**TEXTO BASE**.
__________________________________________________

La correlación entre latifundios y pobreza fue especialmente evidente en El Salvador, donde el hambre y las exportaciones azucareras aumentaron al unísono en la década de los 60. En esa época se sentaron las bases del malestar en el agro con la expulsión de campesinos y arrendatarios para expandir los latifundios agroexportadores.
En 1969, según Walter LaFeber, “300 mil salvadoreños -uno de cada ocho ciudadanos- habían huido de esa nación”. Las actividades guerrilleras iniciaron en esa época, y aunque fueron desestimadas por la CIA, fortalecieron la alianza entre los militares y la oligarquía. Ese fue el contexto en el que la UTC (Unión de Trabajadores del Campo) y la Federación Cristiana de Campesinos Salvadoreños (FECCAS) emergieron, se alinearon en el Bloque Popular Revolucionario y fueron caldo de cultivo de numerosos insurgentes.

__________________________________________________

**DATOS PROPORCIONADOS**.
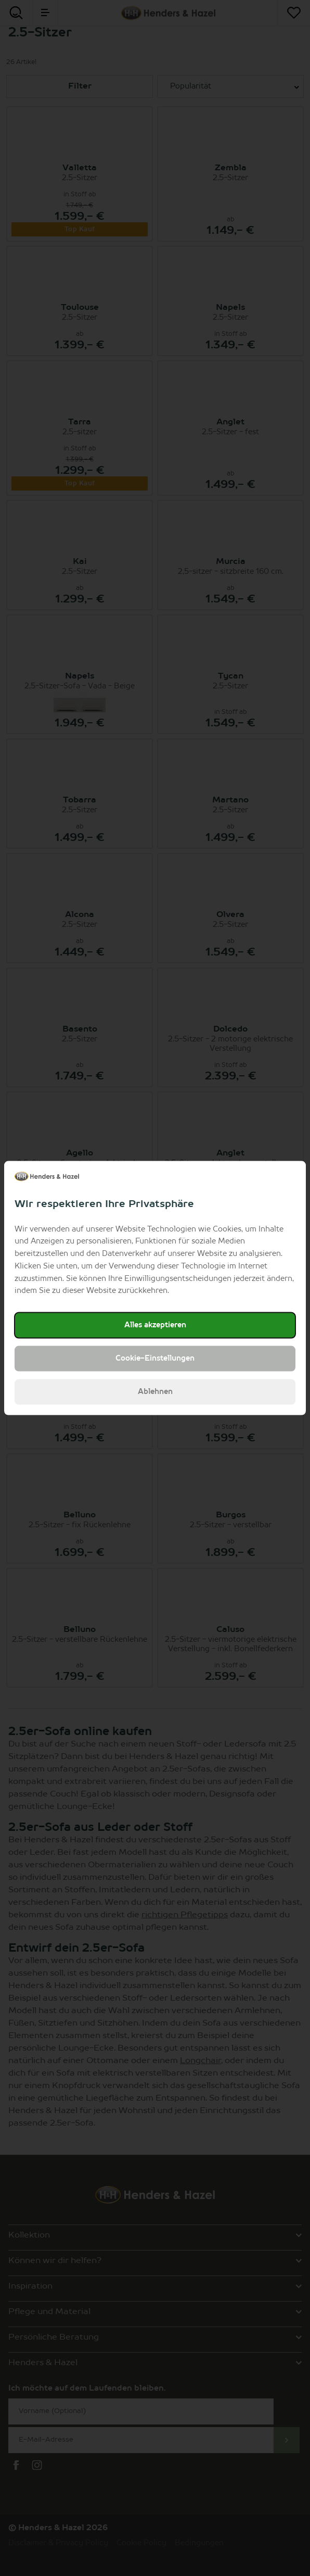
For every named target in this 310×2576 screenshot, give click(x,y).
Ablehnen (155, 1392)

__________________________________________________

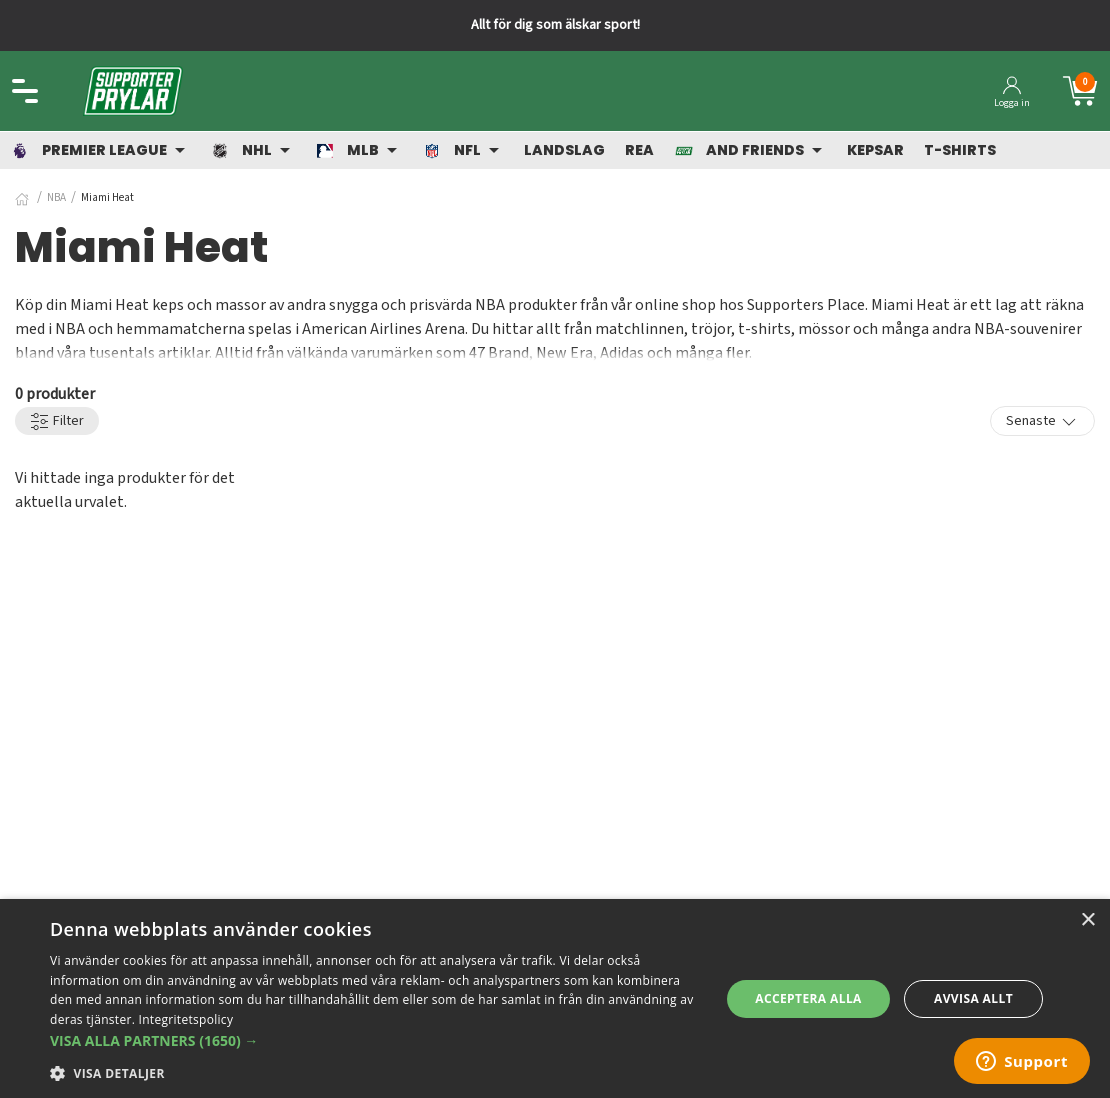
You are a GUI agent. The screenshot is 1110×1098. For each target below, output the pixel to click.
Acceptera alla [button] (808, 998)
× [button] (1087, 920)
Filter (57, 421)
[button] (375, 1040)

__________________________________________________

**TAREAS**.
1/ Enumera todas las organizaciones que el texto base menciona por su nombre.
2/ Responde con base en el texto base:
(a) ¿Qué dos cosas aumentaron al unísono en El Salvador en la década de los 60?
(b) Según la cita de Walter LaFeber, ¿cuántos salvadoreños habían huido del país en 1969?
(c) ¿Qué alianza fortalecieron las actividades guerrilleras?
Las filas no tienen relación con el texto base.

**RESPUESTAS**.
1/
CIA
UTC (Unión de Trabajadores del Campo)
Federación Cristiana de Campesinos Salvadoreños (FECCAS)
Bloque Popular Revolucionario

2/
(a) El hambre y las exportaciones azucareras.
(b) 300 mil, uno de cada ocho ciudadanos.
(c) La alianza entre los militares y la oligarquía.